Tomb Raider made $215 million overseas versus $56m domestic. Moonlight made more overseas than in North America. Wonder Woman made $409 million overseas, while Black Panther made $646m in foreign grosses, more than any other solo superhero flick save for Iron Man 3 ($805m) and (if it counts) Captain America: Civil War ($745m). Pixar’s Coco earned $805m worldwide, including a record $189m in China. Pixar hasn’t had a non-sequel hit starring a white guy since the 2009 masterpiece Up. It’s no accident that Elastigirl (Holly Hunter) is getting the superhero spotlight in The Incredibles 2.

While we claimed overseas resistance to big movies headlined by women and minorities, Dwayne Johnson has become a big-scale movie stars and the Johnson/Kevin HartJumanji sequel topped $950 million worldwide. Rampage, starring Johnson and Naomi Harris, earned $413m worldwide while Michael Fassbender’s Assassin’s Creed earned $240m. We pretended that China had issues with movies starring minorities or women, yet the last two Fast and Furious series topped $392m a pop. Resident Evil: The Final Chapter and xXx: Return of Xander Cage topped $160m in China. Black Panther and John Boyega’s Pacific Rim: Uprising snagged $60m+ debuts.
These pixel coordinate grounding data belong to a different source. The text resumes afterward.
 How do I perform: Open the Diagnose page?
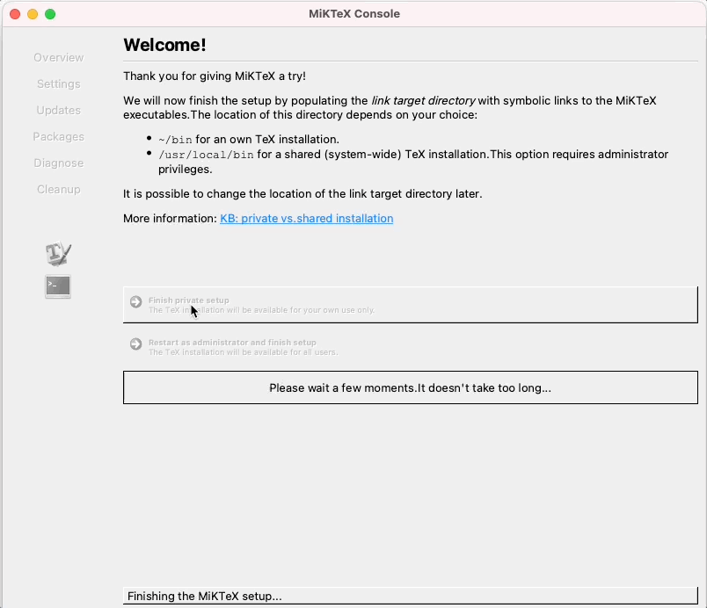click(58, 163)
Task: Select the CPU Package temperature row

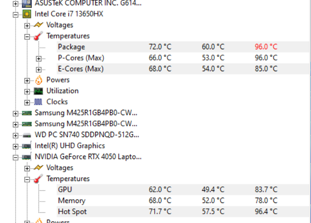Action: pyautogui.click(x=71, y=47)
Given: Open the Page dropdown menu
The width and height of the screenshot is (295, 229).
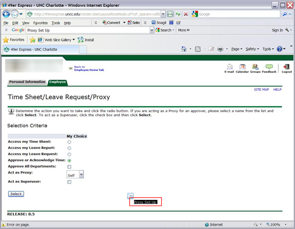Looking at the screenshot, I should click(x=236, y=49).
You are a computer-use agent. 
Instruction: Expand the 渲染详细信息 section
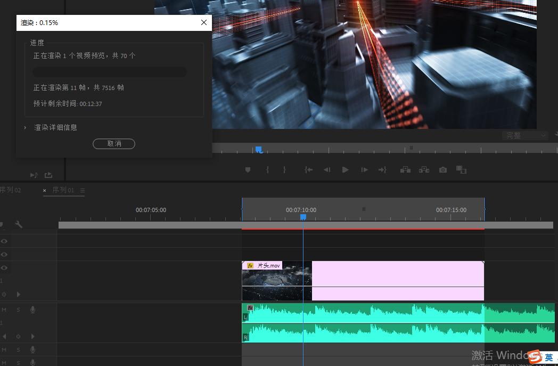[25, 128]
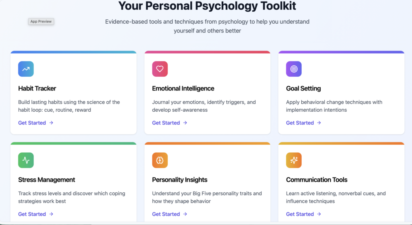Open Get Started under Emotional Intelligence
This screenshot has height=225, width=412.
166,123
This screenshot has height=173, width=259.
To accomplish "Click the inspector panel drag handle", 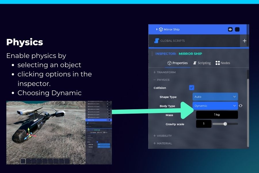I will (x=152, y=54).
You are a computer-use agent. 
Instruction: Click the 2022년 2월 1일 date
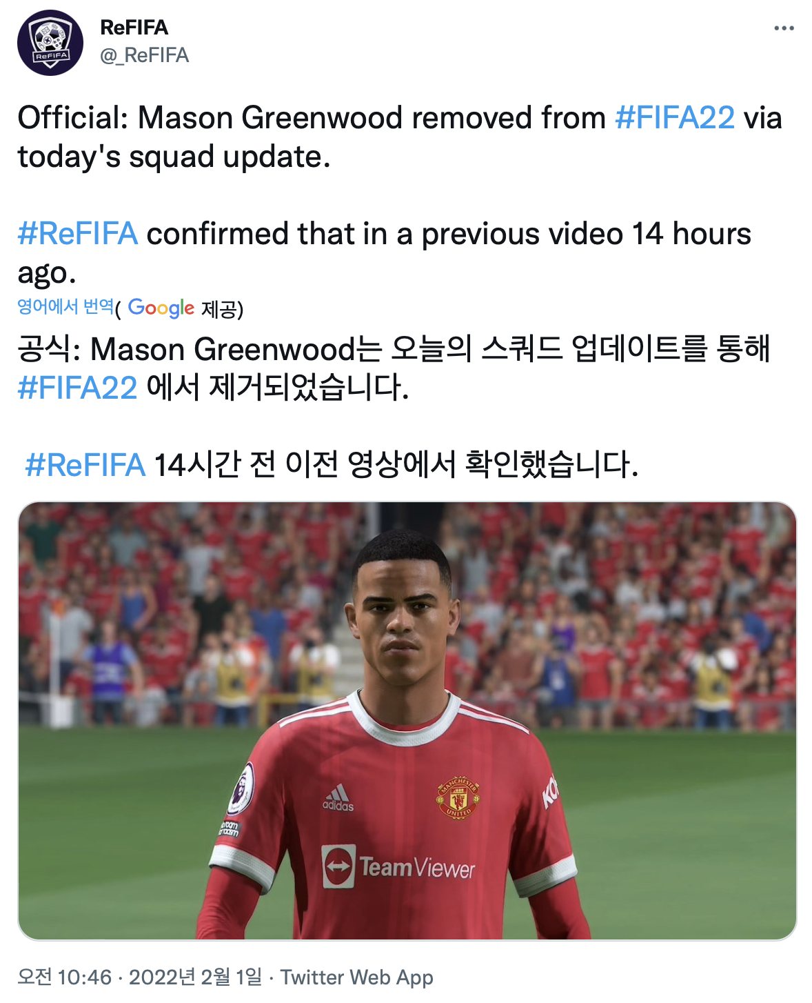click(196, 977)
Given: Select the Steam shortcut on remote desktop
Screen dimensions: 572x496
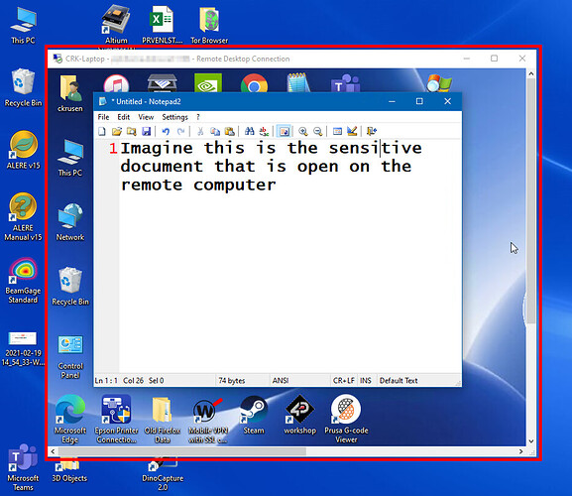Looking at the screenshot, I should [254, 415].
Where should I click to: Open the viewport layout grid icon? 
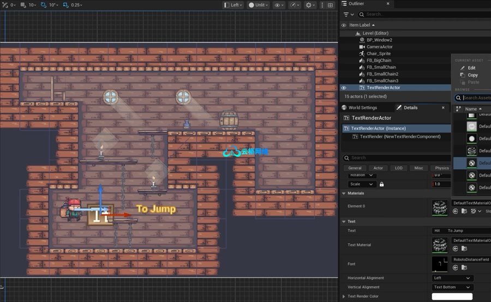point(331,5)
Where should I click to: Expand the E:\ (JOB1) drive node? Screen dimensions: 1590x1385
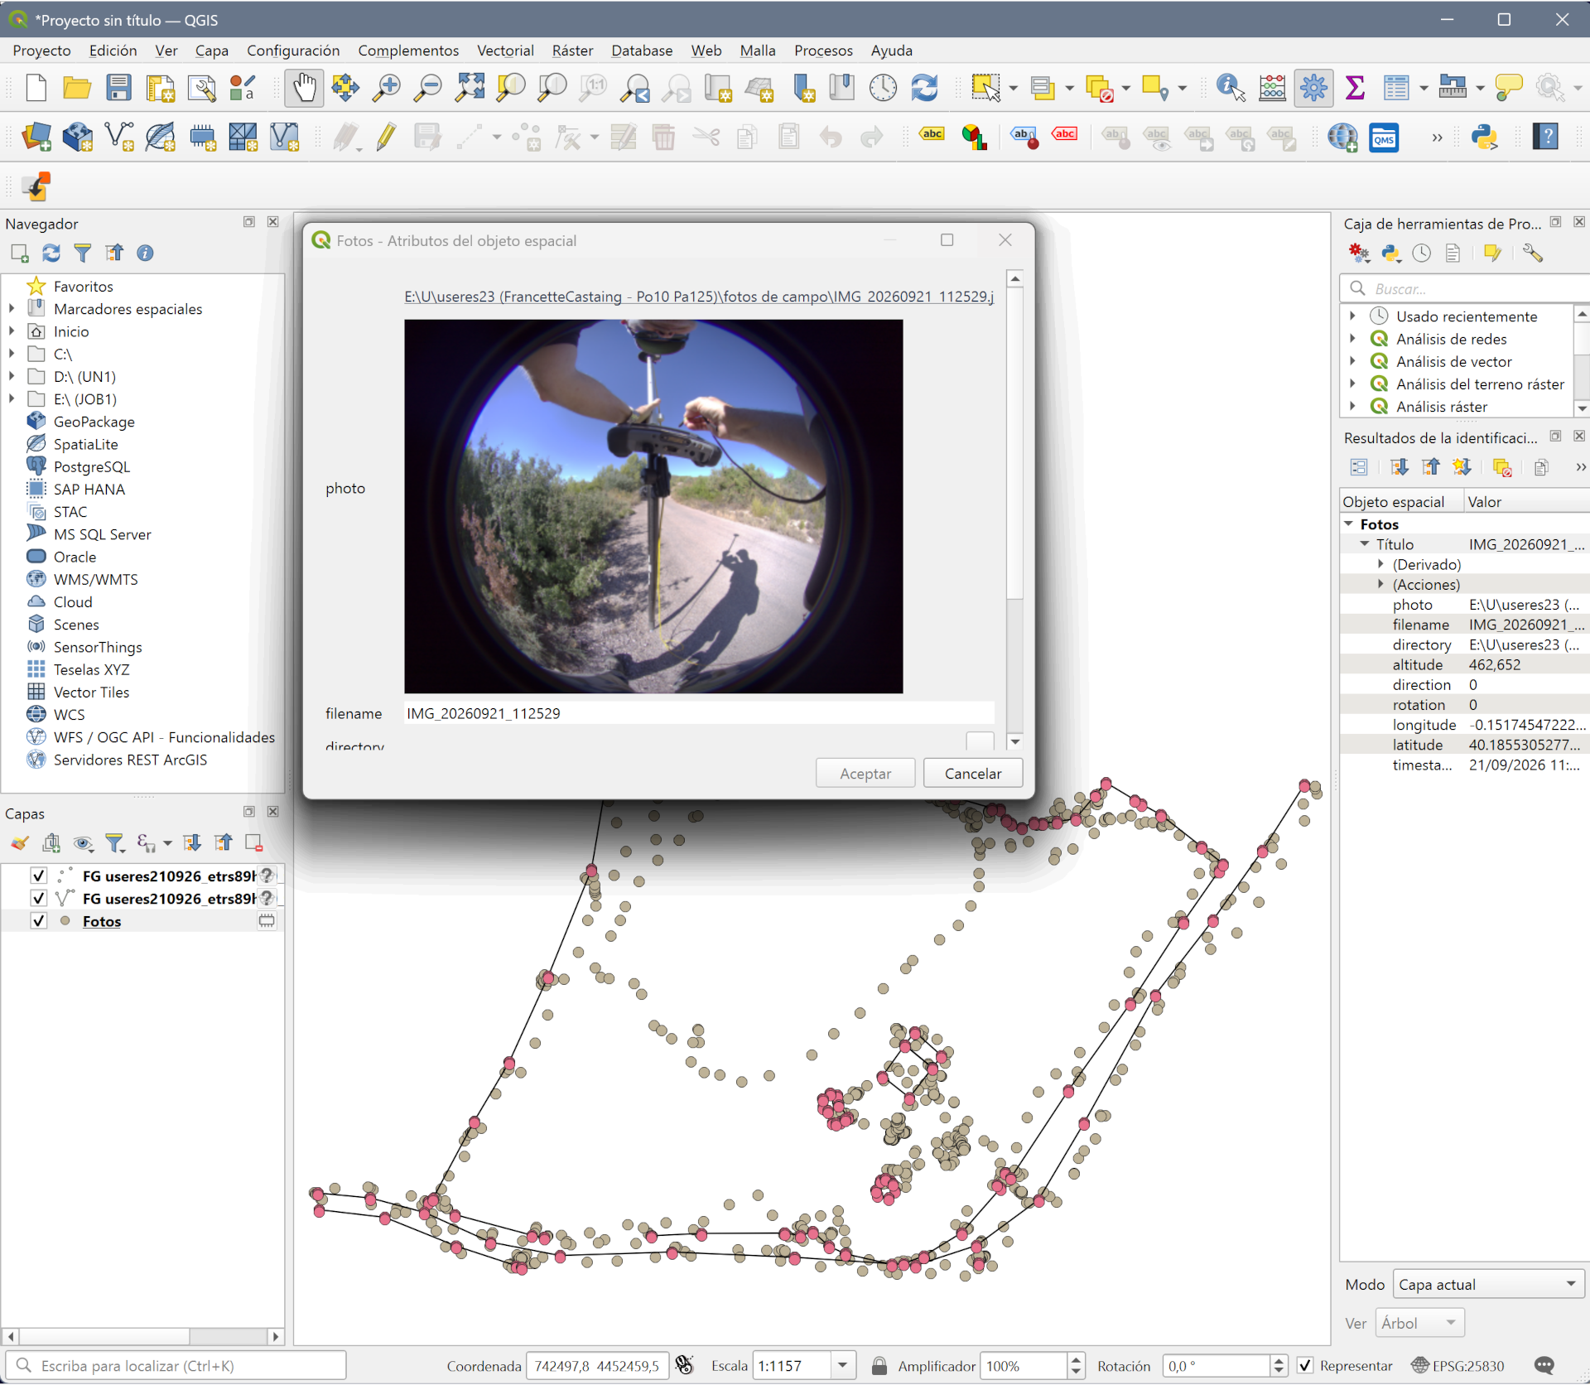12,399
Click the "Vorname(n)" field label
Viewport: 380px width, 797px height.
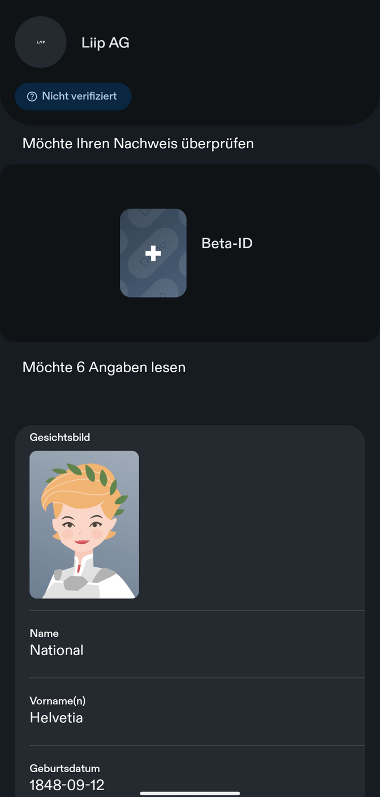(58, 701)
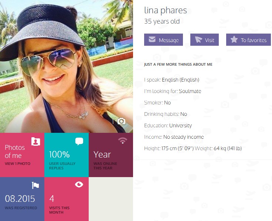The width and height of the screenshot is (272, 221).
Task: Click the flag icon in registration tile
Action: [x=35, y=185]
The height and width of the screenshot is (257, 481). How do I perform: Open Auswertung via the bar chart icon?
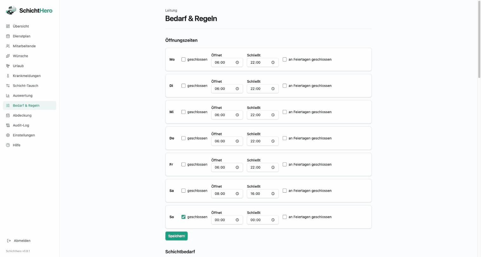pos(8,96)
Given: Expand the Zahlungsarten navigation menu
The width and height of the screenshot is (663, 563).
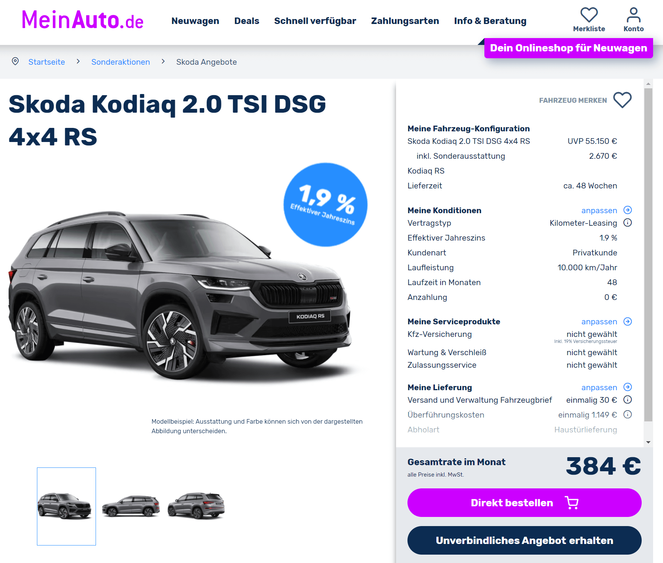Looking at the screenshot, I should coord(405,21).
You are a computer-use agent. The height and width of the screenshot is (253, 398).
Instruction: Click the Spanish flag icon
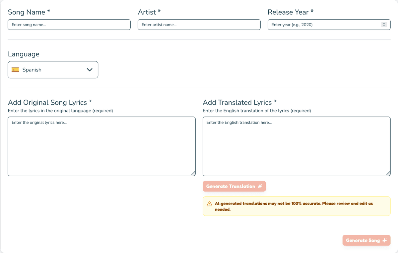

Pacific Rim: Uprising wasn’t a hit ($288 million on a $150m budget), but the Universal/Comcast Corp. release is an interesting example. It exists because Pacific Rim earned $113m in China, and it was bioengineered to flourish in China, to the point of killing off a popular Japanese supporting character so that the Chinese female lead could flourish. And yet, Pacific Rim: Uprising’s leading man isn’t Scott Eastwood, but rather John Boyega. It wasn’t a hit, partially because it only earned $59m in North America, but it still snagged a $63.5m opening and $99m cume in China.

Meanwhile, Star Wars: The Force Awakensearned $2 billion worldwide with Daisy Ridley and John Boyega in the leading roles, while Rogue One (with Felicity Jones leading a crew of multicultural Rebels) topped $1b. Questionable backlash notwithstanding, The Last Jedi, which starring Daisy Ridley, Oscar Isaac, Carrie Fisher, John Boyega Kelly Marie Tran and Laura Dern among others, earned $1.33b worldwide. It was only the Alden Ehrenreich-starring hero’s journey origin story, featuring Emilia Clarke as a “strong/independent” love interest, Woody Harrelson as the cynical mentor and Donald Glover as the cooler-than-you black sidekick, which tanked.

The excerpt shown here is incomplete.